#### [What the task requires]
Scan the records below for the line with "Task: Maximize the import dialog window" and the line with "1195x378 pixels. Task: Click", and retype that range exactly, both ends included, pictures excepted.

(Supplied data Opens)

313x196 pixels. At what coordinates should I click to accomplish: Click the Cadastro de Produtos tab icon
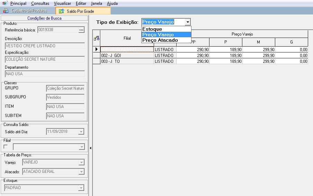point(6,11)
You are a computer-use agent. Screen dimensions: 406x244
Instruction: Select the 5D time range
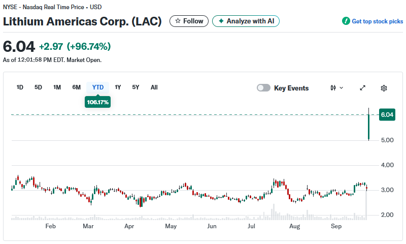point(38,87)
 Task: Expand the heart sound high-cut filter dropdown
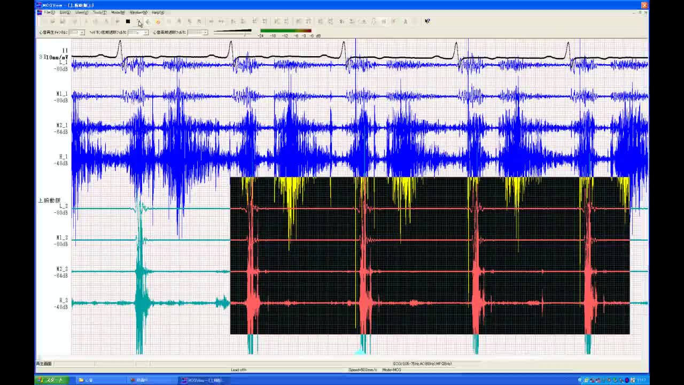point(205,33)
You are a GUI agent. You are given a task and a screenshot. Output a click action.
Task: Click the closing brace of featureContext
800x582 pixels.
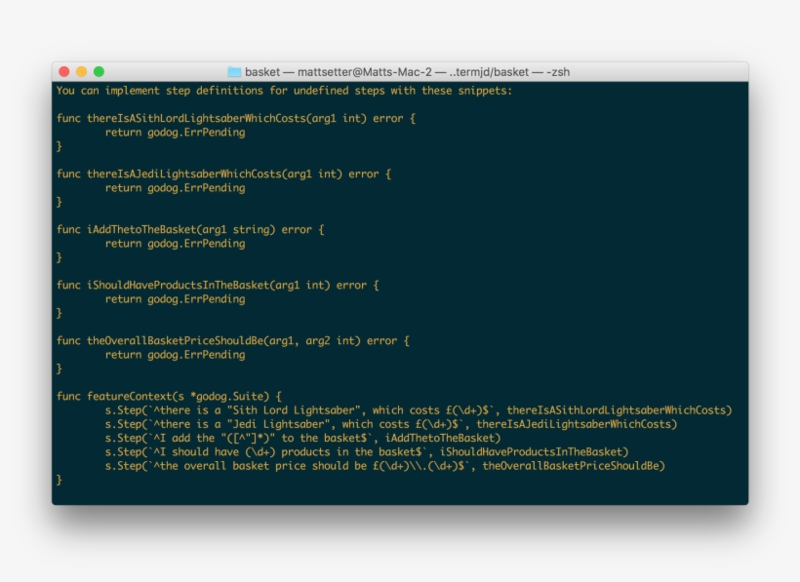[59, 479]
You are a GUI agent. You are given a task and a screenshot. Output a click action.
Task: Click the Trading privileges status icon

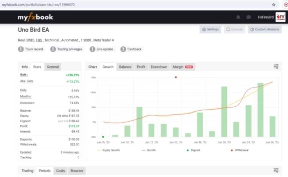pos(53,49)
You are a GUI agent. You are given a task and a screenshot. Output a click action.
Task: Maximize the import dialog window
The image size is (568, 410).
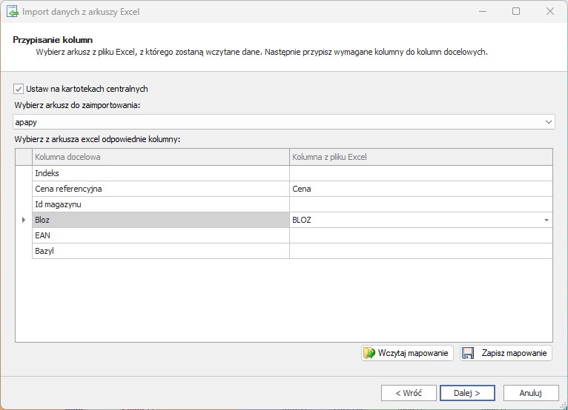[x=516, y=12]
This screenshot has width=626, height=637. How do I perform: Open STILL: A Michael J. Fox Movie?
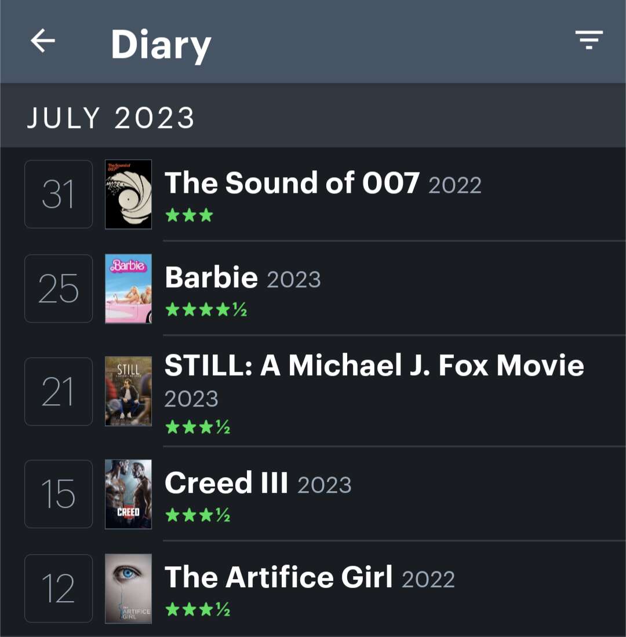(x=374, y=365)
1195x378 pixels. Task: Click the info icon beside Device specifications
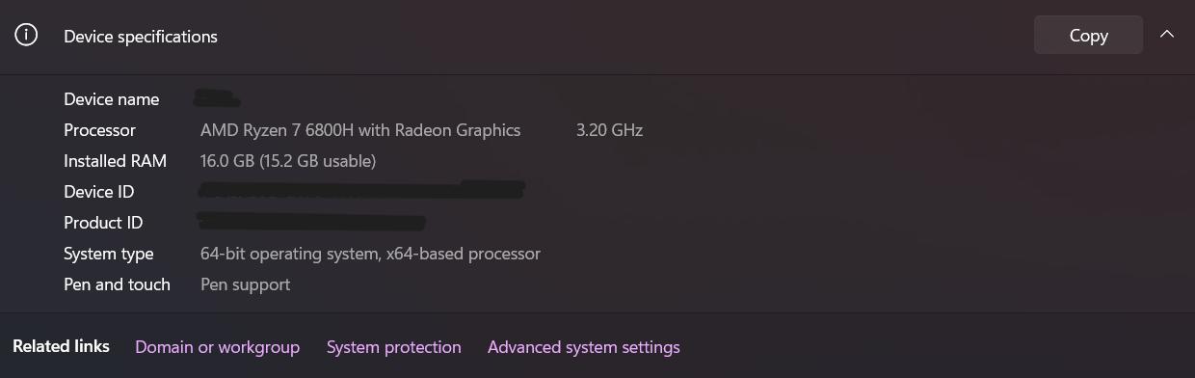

(Supplied data Closes)
(Supplied data Opens)

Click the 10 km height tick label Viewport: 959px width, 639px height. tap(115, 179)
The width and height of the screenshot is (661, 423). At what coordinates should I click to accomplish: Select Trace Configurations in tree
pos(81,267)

(Supplied data Closes)

#### [Task output]
Task: Maximize the import dialog window
The image size is (568, 410).
[x=516, y=12]
This screenshot has width=626, height=637. How do I perform: Open STILL: A Michael J. Fox Movie?
(x=374, y=365)
1195x378 pixels. Task: Click the info icon beside Device specifications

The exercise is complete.